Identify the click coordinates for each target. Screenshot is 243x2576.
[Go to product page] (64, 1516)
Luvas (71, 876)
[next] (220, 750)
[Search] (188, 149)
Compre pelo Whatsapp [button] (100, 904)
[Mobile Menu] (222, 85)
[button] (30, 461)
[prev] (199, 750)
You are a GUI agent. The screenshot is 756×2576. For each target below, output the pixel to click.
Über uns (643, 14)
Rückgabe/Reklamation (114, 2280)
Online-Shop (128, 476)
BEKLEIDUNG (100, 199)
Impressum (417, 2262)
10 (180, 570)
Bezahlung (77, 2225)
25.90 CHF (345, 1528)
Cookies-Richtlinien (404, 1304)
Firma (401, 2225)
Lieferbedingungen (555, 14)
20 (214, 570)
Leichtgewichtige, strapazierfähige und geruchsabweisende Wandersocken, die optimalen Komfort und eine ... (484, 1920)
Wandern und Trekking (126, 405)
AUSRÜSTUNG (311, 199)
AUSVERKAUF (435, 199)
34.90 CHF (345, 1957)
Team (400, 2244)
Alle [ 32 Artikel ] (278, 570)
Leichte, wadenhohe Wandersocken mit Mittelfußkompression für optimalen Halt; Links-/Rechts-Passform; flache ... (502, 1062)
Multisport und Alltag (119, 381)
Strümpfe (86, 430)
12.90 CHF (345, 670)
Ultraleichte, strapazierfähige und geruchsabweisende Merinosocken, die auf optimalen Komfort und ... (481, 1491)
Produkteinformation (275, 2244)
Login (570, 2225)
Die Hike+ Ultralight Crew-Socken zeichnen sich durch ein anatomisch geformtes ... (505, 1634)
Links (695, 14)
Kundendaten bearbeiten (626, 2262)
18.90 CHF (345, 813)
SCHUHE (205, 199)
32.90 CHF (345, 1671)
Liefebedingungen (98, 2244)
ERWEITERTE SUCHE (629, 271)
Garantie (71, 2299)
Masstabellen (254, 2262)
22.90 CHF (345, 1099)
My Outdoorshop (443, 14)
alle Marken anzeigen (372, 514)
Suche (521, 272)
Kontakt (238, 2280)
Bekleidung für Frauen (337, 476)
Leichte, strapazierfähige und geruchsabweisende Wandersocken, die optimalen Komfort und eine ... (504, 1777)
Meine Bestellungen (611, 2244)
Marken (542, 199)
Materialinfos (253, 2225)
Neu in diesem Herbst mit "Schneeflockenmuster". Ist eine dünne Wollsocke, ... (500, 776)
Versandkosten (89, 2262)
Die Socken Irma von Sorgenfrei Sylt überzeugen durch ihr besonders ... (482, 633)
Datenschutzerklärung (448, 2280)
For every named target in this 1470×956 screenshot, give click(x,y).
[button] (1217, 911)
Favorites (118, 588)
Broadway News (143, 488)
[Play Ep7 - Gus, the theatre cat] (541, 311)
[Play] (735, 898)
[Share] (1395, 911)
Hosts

Your instructions — Would you print exactly and only the lines of the material above that run from the line with "Marken (542, 199)" through the line with "[button] (1217, 911)", both included?

Reply to the exercise —
Marken (542, 199)
Materialinfos (253, 2225)
Neu in diesem Herbst mit "Schneeflockenmuster". Ist eine dünne Wollsocke, ... (500, 776)
Versandkosten (89, 2262)
Die Socken Irma von Sorgenfrei Sylt überzeugen durch ihr besonders ... (482, 633)
Datenschutzerklärung (448, 2280)
For every named target in this 1470×956 screenshot, give click(x,y).
[button] (1217, 911)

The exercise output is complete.